No, I'm not a fan of time out, unless it's the adult taking the break. When we start talking about adults and time out, it does become important.
It's easy for me sitting here blogging, with my own child all grown up now and the children in my care handed back at the end of the day. It's easy for me to get a perspective on things- parenting, teaching, caregiving- to weigh and balance approaches, to analyse what might work best in a situation.
It's NOT easy for you.
You're in a whirlwind out there. You've got a million things competing for your attention, a million stresses on your shoulders. Maybe you're bearing the feelings and problems of a whole household as well as your own, and trying to keep your career or job flourishing as well. There's that mortgage hanging over your head, or the rent... How on earth do you do it? How do you stay rational?

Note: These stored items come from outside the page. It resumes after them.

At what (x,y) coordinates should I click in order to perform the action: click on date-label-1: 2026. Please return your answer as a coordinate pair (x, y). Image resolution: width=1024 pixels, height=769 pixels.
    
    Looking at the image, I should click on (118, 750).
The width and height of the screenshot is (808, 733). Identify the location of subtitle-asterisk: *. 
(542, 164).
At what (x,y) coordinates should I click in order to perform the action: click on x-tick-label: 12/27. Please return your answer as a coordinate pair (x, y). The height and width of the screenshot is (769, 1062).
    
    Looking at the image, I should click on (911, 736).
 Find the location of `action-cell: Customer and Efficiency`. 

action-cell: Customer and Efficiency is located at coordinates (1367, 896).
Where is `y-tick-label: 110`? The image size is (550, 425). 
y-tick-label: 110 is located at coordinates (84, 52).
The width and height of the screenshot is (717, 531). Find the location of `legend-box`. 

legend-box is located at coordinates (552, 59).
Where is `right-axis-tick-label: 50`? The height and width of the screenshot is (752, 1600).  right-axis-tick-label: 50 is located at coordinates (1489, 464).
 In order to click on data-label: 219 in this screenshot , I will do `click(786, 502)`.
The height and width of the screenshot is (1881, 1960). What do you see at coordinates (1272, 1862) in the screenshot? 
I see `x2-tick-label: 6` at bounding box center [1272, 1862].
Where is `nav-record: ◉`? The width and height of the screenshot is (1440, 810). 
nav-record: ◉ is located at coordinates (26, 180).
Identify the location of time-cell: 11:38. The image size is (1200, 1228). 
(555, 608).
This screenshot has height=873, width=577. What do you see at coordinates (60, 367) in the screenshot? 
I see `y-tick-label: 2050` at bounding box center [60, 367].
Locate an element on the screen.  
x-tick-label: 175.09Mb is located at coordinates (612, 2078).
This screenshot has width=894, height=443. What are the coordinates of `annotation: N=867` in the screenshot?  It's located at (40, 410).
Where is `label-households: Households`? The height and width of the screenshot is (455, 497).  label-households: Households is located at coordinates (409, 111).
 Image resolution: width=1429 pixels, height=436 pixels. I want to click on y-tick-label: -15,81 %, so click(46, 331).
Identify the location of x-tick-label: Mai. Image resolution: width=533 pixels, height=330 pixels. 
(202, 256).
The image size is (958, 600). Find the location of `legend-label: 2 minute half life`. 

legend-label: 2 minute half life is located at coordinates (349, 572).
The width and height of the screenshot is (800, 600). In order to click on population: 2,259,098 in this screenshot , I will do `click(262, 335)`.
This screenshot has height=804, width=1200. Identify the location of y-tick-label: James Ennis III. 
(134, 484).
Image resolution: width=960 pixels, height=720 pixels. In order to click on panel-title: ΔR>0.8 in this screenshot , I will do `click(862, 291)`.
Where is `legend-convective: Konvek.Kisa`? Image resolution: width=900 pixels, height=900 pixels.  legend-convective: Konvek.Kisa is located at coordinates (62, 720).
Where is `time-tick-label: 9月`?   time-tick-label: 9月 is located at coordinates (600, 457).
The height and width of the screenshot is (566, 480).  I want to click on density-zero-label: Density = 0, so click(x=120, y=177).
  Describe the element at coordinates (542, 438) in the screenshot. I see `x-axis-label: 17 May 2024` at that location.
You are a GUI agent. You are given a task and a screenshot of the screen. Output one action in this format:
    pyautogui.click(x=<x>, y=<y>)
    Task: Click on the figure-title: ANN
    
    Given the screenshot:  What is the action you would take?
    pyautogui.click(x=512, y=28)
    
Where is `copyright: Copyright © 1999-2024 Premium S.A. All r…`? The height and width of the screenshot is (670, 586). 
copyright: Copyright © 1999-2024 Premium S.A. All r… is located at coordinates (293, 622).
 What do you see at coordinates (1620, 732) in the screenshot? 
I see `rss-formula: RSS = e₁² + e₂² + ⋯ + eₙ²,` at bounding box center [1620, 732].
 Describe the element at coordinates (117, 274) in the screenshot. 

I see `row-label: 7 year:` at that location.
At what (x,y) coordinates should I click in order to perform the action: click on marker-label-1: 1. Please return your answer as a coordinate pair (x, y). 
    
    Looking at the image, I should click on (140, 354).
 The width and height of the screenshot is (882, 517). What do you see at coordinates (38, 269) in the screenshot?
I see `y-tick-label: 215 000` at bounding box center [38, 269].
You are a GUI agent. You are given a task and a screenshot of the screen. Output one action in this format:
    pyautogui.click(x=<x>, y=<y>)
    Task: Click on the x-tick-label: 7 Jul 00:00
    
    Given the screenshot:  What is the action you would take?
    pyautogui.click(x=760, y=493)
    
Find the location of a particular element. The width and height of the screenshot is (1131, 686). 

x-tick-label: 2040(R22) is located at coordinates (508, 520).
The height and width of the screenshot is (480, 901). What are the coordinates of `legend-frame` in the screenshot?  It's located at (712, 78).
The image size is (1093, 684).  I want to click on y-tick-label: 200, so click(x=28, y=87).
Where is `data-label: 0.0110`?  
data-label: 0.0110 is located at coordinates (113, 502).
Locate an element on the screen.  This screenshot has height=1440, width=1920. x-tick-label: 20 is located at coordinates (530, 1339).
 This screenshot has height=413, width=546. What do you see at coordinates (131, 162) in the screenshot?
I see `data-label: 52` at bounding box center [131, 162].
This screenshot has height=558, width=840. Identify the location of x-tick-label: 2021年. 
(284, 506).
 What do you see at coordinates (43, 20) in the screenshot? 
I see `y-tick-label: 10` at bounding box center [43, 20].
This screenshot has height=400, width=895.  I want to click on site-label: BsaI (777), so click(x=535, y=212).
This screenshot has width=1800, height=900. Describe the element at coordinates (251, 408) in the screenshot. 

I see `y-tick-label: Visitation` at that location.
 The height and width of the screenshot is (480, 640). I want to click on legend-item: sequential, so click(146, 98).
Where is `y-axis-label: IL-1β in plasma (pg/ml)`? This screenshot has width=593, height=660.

You can't, unless you're giving yourself time out.
Yes, time out for the adults is terribly important when you lose your temper, but that's the Band-Aid solution. That's not the 'time out' I mean.
Real solutions come from calm reflection. Real solutions come from considering your problems without a two-year-old tugging your skirt and a 14-year-old walking out the door with her breasts hanging out of her halter top and a partner loading you with their work concerns while you're trying to cook dinner and then the twins start screaming over who gets first go on the PlayStation and when on earth are you going to finish that presentation for work?
Real solutions come from planned time out for adults.
And then use it wisely. Sibling rivalry will not be solved by a fourth glass of wine, or a weekend away where you don't give the kids a second thought because this is your time.
I'm not saying you shouldn't have your own down time- not at all!- but the 'time out' I'm talking about is perspective time. Time where you think about the way you can manage problems with your children, without any other pressure.
That sort of time out is important. How can you manage your priorities, so that you get some time out for reflection?